Sections of phalanges of E13.5, 14.5, 15.5 day control (A, C, E, G) and Prx1Cre+/Tgfbr2f/f (B, D, F, H) mice were hybridized to an anti-sense probe for GDF5 (A–F) and Wnt9a (G, H) mRNA. Arrows and arrowheads indicate staining in the interzone cells and perichondrium, respectively. GDF5 expression was first detected at E12.5 (data not shown). Expression increased over time and defined the interzone in control limbs (A, C, E). In mutant limbs, GDF5 expression in interzone cells was reduced over time (arrows, B, D, F). In addition, ectopic GDF5 expression was detected in the perichondrium of the developing phalanges (arrowheads, B, D, F). Wnt9a showed a same expression pattern with GDF5 (G, H and data not shown).

Figure 8. Cartilage replaces interzone in E15.5 day Prx1Cre⁺/Tgfbr2^f/f embryos

Sections from control (A, D) and Prx1Cre⁺/Tgfbr2^f/f (B, C, E, F) E15.5 day limbs were stained with H&E (A–C) or PNA (D–F). PNA stained sections were counterstained with YoPro, a green nuclear stain. The red channel, indicating PNA staining, is shown alone (red) as well as merged with the green nuclear stain (merge). Insets in A–C show close-up images of the joint region. Asterisks are next to the joint region shown in the inset.

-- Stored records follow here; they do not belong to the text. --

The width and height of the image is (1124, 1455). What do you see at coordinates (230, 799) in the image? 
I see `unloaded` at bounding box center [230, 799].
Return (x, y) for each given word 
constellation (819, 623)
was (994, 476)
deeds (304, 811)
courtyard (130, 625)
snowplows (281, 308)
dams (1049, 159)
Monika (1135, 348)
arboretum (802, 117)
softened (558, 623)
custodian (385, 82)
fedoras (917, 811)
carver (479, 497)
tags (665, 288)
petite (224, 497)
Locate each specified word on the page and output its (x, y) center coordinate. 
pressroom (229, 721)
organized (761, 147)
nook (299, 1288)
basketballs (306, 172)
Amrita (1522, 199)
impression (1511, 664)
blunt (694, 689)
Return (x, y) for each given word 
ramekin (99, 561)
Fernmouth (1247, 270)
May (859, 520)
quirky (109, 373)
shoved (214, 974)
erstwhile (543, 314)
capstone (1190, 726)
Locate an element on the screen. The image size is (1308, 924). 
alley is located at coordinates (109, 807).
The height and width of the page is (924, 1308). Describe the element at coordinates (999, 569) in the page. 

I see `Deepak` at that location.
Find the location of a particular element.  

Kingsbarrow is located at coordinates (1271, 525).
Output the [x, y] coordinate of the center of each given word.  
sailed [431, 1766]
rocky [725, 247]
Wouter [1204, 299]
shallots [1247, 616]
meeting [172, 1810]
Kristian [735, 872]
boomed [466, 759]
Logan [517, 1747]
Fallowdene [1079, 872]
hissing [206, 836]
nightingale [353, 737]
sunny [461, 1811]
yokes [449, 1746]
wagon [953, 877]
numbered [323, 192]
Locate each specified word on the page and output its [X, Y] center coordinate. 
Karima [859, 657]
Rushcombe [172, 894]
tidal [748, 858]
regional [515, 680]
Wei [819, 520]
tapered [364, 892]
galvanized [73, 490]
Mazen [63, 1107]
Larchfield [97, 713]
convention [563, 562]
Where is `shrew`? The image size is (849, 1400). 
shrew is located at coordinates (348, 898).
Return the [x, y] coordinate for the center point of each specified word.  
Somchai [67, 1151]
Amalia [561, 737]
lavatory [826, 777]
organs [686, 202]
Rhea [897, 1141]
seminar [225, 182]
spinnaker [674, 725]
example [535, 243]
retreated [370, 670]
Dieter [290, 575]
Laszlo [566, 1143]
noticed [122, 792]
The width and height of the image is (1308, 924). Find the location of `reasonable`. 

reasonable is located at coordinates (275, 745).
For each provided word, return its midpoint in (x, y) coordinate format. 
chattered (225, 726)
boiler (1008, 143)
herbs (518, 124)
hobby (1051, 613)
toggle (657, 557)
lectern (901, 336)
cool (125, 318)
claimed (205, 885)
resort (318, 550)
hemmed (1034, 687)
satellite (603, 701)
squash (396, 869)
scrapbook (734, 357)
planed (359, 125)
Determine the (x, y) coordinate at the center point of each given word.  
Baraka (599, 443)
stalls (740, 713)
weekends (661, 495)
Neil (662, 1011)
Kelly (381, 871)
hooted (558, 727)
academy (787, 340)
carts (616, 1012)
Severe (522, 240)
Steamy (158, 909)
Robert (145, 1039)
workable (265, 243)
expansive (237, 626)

Figure 9. Reduced apoptosis in Prx1Cre⁺/Tgfbr2^f/f joints

Apoptotic cells were measured by TUNEL assay on sections from control (A, C) and Prx1Cre⁺/Tgfbr2^f/f embryos (B, D) at E14.5 (A,B) and E15.5 (C,D) days. Apoptosis was seen in the interzone of the developing joint in control limbs. No apoptotic cells were detected in the presumptive joint area of mutant E14.5 and E15.5 day embryos. We did not detect apoptotic cells in control or mutant joints at E13.5 days (not shown).